# WHAT IS NEEDED:
Find the line containing "Instruction: Click the Easter" in the listing below. Repeat it exactly, along with each following line up to and including the one containing "Given: Click the 18% processor usage value".

----

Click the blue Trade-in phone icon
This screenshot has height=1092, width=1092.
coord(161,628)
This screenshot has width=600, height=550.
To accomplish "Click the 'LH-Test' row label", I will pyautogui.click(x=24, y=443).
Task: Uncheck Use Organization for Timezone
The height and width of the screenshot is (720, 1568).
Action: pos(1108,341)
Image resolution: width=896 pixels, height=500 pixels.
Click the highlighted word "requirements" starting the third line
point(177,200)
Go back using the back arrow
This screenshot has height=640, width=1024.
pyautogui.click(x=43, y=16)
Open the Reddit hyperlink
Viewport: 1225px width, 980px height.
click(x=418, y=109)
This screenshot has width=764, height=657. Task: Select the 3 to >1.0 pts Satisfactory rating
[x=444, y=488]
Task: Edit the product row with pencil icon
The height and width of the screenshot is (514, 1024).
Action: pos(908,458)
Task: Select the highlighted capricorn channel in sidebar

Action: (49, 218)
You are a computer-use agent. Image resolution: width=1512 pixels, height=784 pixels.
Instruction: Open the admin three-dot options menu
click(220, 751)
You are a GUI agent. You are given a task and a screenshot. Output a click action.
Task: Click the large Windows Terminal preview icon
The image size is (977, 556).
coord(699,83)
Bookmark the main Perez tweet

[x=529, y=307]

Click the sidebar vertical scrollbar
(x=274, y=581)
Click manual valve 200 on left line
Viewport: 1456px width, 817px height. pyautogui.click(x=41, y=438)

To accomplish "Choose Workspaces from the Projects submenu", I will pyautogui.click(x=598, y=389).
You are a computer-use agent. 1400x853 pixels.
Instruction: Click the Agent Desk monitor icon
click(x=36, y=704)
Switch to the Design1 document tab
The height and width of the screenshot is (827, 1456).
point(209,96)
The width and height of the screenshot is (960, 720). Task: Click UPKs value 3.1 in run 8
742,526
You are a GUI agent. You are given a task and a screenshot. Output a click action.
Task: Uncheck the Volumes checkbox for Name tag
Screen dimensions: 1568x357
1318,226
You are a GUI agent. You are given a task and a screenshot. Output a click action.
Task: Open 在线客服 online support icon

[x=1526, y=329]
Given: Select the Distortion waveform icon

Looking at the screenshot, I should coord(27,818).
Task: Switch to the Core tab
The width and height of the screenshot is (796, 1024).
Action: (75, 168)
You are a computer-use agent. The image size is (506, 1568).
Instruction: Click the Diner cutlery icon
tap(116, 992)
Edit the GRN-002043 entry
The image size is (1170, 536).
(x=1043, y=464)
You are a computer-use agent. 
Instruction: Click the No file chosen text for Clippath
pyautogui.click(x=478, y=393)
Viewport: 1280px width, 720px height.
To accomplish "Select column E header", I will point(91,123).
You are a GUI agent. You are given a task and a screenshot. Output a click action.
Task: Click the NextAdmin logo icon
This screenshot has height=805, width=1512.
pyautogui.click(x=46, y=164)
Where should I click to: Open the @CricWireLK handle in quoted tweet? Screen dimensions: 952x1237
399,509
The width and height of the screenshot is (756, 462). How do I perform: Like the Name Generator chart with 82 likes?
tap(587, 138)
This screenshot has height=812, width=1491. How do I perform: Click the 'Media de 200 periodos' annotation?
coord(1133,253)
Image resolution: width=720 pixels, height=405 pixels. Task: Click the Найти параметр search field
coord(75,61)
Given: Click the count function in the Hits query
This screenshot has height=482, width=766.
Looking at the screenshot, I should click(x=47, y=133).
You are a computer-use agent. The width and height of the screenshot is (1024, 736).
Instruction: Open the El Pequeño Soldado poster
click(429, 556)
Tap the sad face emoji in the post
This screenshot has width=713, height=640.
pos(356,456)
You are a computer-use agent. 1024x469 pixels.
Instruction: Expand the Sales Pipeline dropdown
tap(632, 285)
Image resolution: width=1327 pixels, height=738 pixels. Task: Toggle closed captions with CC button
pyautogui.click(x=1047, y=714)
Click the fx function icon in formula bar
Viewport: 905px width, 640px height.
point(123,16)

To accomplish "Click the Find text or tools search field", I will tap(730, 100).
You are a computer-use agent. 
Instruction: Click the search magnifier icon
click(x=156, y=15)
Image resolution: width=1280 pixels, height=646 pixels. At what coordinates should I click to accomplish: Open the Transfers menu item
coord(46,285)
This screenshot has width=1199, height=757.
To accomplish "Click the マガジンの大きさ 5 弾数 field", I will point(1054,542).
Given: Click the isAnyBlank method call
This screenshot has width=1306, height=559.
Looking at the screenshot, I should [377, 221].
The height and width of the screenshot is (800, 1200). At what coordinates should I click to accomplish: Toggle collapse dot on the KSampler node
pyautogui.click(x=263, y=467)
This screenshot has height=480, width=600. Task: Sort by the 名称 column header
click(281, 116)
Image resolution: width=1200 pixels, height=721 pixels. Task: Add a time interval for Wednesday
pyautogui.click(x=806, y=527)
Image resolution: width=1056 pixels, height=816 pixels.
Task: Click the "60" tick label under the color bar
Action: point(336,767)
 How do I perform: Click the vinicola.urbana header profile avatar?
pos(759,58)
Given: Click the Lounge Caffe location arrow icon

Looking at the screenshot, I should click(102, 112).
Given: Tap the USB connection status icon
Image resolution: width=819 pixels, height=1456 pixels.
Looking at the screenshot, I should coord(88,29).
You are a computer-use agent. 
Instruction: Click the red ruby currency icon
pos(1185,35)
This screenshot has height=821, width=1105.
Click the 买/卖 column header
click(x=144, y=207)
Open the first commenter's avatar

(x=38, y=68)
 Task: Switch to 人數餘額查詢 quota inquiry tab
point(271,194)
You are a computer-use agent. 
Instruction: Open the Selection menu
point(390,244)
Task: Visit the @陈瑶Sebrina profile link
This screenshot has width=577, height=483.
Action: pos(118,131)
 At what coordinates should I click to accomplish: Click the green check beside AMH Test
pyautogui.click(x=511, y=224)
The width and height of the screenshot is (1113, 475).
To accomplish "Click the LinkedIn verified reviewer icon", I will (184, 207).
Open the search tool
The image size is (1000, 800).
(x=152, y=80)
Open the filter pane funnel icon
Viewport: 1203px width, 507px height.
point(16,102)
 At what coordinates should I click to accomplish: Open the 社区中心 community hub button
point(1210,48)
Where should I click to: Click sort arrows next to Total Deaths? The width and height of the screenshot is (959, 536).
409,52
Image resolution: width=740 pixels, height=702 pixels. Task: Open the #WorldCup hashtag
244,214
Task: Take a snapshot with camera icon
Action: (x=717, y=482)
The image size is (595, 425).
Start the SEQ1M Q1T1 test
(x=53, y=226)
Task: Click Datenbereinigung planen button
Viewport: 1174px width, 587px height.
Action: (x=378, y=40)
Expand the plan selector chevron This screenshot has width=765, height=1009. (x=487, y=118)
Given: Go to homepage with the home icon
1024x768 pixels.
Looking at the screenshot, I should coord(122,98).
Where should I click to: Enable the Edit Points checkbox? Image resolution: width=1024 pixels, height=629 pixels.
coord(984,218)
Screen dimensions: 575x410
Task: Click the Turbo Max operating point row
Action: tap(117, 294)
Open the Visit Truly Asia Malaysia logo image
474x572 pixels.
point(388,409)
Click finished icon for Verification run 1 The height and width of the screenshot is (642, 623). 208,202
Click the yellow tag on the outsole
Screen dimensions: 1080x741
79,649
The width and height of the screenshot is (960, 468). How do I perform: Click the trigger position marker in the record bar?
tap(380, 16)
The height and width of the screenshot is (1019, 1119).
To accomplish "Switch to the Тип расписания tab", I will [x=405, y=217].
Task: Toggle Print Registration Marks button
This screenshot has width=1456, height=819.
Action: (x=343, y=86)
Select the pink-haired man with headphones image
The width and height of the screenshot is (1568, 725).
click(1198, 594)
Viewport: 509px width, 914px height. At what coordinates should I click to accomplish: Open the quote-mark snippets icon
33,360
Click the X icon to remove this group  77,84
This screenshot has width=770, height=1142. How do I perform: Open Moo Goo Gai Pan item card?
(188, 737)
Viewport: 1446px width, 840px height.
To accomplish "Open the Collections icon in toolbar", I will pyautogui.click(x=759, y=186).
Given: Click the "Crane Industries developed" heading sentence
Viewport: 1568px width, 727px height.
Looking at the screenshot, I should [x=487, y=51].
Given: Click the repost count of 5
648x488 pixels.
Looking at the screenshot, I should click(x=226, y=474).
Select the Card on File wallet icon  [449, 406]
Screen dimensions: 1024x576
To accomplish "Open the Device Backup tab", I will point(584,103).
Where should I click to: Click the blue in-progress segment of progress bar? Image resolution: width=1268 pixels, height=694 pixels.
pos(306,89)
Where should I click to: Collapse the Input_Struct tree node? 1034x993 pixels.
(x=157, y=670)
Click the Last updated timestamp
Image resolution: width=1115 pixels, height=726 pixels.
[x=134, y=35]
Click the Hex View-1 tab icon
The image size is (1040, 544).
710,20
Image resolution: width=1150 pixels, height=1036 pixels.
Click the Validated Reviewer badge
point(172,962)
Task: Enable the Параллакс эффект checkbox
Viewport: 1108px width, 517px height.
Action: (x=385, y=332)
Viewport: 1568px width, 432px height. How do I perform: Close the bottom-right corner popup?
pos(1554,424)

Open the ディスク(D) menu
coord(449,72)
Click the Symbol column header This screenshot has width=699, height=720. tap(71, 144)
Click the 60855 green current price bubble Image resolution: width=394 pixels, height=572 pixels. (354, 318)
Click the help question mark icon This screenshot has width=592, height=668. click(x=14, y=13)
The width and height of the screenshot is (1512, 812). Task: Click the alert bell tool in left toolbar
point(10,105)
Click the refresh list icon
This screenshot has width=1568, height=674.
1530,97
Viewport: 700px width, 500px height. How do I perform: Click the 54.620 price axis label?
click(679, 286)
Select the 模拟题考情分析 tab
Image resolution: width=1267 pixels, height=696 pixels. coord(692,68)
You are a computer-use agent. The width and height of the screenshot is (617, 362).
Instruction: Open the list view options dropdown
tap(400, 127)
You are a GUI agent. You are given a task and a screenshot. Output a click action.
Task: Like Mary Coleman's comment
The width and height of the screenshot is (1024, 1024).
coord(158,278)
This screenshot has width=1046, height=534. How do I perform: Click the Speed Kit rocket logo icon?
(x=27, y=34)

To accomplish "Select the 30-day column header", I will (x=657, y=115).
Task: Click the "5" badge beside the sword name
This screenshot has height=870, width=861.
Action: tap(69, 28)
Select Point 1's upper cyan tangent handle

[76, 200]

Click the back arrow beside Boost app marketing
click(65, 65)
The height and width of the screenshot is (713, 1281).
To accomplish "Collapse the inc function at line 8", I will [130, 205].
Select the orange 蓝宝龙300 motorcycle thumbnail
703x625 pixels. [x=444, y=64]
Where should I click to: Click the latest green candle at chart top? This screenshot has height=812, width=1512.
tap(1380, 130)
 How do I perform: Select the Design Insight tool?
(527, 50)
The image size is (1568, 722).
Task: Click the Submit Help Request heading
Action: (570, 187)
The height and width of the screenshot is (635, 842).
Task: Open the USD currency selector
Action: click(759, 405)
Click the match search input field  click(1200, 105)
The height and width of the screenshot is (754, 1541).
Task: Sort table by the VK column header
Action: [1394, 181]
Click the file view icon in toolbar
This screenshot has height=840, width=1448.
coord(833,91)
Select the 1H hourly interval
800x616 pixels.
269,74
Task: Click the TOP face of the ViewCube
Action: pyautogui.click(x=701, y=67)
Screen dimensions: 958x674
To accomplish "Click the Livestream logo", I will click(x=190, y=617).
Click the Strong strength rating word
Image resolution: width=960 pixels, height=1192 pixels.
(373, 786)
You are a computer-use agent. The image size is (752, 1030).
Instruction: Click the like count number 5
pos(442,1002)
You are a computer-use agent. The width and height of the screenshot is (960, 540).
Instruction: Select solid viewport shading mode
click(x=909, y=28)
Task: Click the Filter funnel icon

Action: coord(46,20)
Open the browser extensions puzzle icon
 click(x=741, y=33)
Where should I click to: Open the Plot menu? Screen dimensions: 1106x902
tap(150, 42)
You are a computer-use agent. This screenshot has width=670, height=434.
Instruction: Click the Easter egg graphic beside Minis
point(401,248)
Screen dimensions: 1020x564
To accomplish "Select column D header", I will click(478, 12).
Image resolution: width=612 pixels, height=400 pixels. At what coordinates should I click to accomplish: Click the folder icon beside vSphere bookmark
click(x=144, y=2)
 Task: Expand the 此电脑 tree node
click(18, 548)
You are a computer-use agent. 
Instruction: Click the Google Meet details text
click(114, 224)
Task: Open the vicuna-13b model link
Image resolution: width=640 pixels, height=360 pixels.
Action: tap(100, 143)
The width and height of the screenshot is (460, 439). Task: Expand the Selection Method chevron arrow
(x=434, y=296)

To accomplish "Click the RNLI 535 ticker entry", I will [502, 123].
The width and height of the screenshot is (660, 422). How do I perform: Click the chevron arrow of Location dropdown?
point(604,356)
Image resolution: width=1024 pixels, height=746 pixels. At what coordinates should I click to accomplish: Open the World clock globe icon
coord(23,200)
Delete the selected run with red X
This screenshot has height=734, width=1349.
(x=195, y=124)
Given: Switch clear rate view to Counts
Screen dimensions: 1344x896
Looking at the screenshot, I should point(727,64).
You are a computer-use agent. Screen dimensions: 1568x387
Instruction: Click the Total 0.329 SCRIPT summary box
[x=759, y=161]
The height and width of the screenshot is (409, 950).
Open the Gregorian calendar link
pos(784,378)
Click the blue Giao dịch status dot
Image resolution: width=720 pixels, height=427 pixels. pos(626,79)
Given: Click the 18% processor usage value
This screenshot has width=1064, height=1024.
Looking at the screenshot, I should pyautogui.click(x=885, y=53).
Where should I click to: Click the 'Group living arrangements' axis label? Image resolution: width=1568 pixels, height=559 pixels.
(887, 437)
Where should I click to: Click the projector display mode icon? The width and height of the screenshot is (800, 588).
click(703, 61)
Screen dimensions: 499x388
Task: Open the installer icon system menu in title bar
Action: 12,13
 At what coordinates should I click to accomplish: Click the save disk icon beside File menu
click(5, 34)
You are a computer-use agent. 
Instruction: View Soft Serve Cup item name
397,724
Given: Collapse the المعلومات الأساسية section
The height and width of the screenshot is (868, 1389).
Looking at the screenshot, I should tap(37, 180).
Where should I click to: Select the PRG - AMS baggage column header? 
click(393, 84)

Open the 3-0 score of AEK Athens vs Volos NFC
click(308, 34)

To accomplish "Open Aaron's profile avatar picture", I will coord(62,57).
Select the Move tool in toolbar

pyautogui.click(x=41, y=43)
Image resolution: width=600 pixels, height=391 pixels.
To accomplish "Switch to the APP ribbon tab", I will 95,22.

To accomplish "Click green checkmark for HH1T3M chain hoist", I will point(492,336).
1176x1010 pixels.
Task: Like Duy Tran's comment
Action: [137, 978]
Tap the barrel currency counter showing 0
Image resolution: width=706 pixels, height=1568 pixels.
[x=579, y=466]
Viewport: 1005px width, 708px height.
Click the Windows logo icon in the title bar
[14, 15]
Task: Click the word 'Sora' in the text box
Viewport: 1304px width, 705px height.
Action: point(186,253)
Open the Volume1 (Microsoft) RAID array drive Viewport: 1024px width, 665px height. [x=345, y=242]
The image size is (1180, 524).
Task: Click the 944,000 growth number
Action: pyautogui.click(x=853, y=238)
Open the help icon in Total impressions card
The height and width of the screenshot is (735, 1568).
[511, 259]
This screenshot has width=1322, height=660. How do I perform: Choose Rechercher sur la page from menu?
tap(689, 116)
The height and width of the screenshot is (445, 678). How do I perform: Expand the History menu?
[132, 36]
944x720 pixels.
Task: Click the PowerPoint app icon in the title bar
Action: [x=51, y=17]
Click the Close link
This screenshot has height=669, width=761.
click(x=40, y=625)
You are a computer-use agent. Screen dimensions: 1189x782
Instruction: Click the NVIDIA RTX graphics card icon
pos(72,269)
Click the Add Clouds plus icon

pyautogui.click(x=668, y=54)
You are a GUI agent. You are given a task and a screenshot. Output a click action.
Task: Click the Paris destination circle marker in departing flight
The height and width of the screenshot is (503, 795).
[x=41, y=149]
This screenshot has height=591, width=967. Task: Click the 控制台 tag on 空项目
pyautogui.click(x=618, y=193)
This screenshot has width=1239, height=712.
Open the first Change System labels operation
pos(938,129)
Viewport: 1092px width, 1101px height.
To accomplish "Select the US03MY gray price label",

----

# EXERCISE SOLUTION:
Instruction: Click the Easter egg graphic beside Minis
point(401,248)
Screen dimensions: 1020x564
To accomplish "Select column D header", I will click(478, 12).
Image resolution: width=612 pixels, height=400 pixels. At what coordinates should I click to accomplish: Click the folder icon beside vSphere bookmark
click(x=144, y=2)
 Task: Expand the 此电脑 tree node
click(18, 548)
You are a computer-use agent. 
Instruction: Click the Google Meet details text
click(114, 224)
Task: Open the vicuna-13b model link
Image resolution: width=640 pixels, height=360 pixels.
Action: tap(100, 143)
The width and height of the screenshot is (460, 439). Task: Expand the Selection Method chevron arrow
(x=434, y=296)

To accomplish "Click the RNLI 535 ticker entry", I will [502, 123].
The width and height of the screenshot is (660, 422). How do I perform: Click the chevron arrow of Location dropdown?
point(604,356)
Image resolution: width=1024 pixels, height=746 pixels. At what coordinates should I click to accomplish: Open the World clock globe icon
coord(23,200)
Delete the selected run with red X
This screenshot has height=734, width=1349.
(x=195, y=124)
Given: Switch clear rate view to Counts
Screen dimensions: 1344x896
Looking at the screenshot, I should point(727,64).
You are a computer-use agent. Screen dimensions: 1568x387
Instruction: Click the Total 0.329 SCRIPT summary box
[x=759, y=161]
The height and width of the screenshot is (409, 950).
Open the Gregorian calendar link
pos(784,378)
Click the blue Giao dịch status dot
Image resolution: width=720 pixels, height=427 pixels. pos(626,79)
Given: Click the 18% processor usage value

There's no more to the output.